It is the story of an educated boy from a middle-class family who found fame as the flamboyant inspiration behind one of pop music's most successful new bands.

When he reached the top he found he couldn't cope and fell into a destructive cycle of depression, alcoholism, self-mutilation and anorexia.

His name is Richey Edwards, 27, guitarist and lyricist with the Manic Street Preachers, four Welshmen with a sizeable cult following. In the words of his anguished father, Richey has "just vanished into thin air".

He was last seen at 7am on February 1 when he checked out of the Embassy Hotel in Bayswater, West London. He drove to his flat in Cardiff where he left his passport, credit cards and supplies of a drug he was taking to combat depression.

On February 17 his silver Vauxhall Cavalier was found at a service station a few hundred yards on the English side of the Severn Bridge, a notorious suicide spot. Police believe it had been abandoned three days earlier.

His disappearance comes at a time when his career was flourishing. The Manics have scored a string of top 40 singles in the last three years-reaching number seven in 1992, ironically with a cover version of the theme from the TV series MASH, in which the line "Suicide is painless" features prominently. They have also released three albums, the first two selling more than 100,000 in the UK.

Next month they were due to undertake a 26-date U.S. tour which has now been cancelled.

In the Gwent town of Blackwood, Richey's parents Sherry and Graham, who have run a hairdressing salon there for almost 25 years, and sister Rachel, can only sit and wait.

"Wherever Richey has been in the world he has always got in touch," said Mrs. Edwards. "Whether it was a quick telephone call or a postcard we always knew how he was doing."
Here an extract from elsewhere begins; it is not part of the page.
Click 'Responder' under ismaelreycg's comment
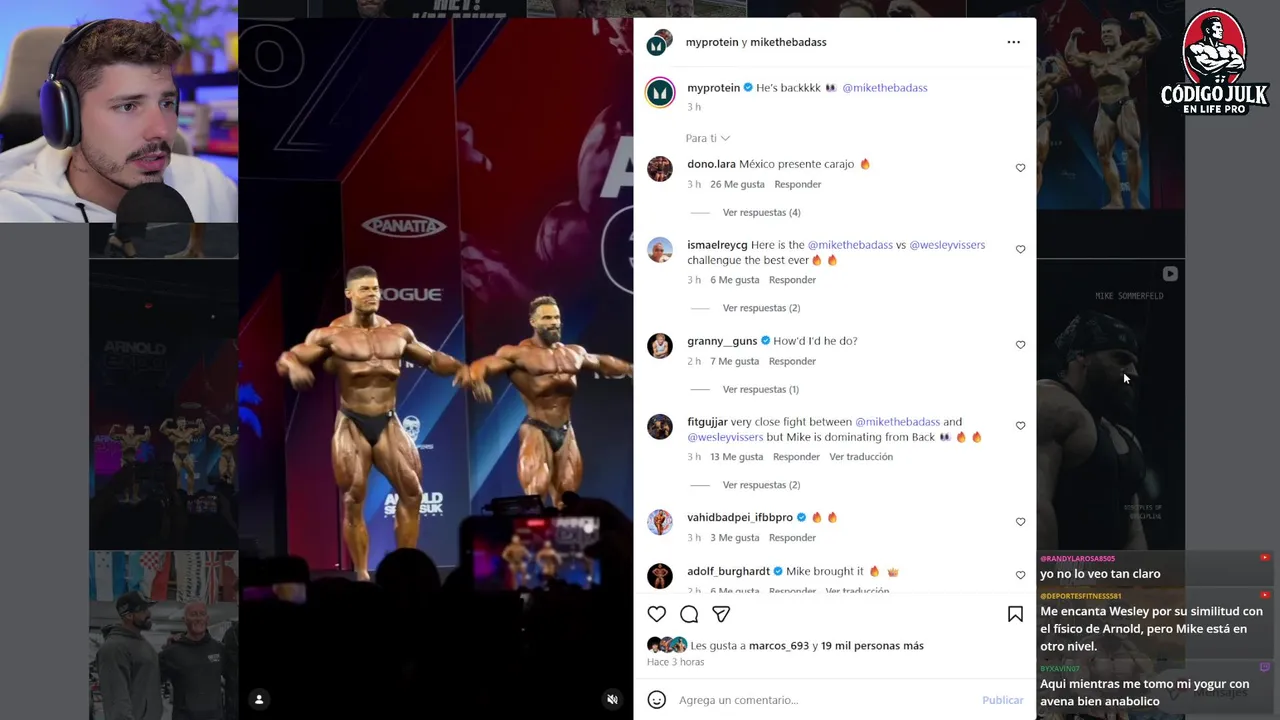Viewport: 1280px width, 720px height. coord(792,280)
Richey Edwards is not like most rock stars. He has 10 GCSEs, three A-grade A-levels and a degree in history. He is articulate, littering his lyrics with references from modern literature. And he is handsome. He could probably have succeeded at anything.

"When he was young he talked about all sorts of careers," said his mother. "He was determined to carry on with his education and didn't move full time into music until he had the degree under his belt."

His childhood was uneventful. He enjoyed walking in the mountains, soccer and rugby. "He was studious and thoughtful," said Mr. Edwards. "Not the rebellious type at all."

He met fellow band members Nicky Jones, Sean Moore and James Dean Bradfield at the local junior school and they moved up to comprehensive together. "When he came out of university I began to realise he wasn't looking for a job and was more into rock and roll," said Mr. Edwards. "Some parents would have told him he was wasting his education, but as long as he was happy I went along with it."

An unfailingly polite man who calls strangers "sir", Mr. Edwards is more at home with Nat King Cole and Perry Como than the Manics, whom he has never seen perform.

The couple have little understanding of the demons which drove their son to drink a bottle of vodka a night or to mutilate himself with razor blades. "Parents are often the very last people to get inside their children's brain," said his father.

But they remain convinced Richey has simply run away and are clinging to something he said last October about the possibility of taking his own life. "In terms of the S word," he declared. "That does not enter my mind. And it never has done. I am stronger than that."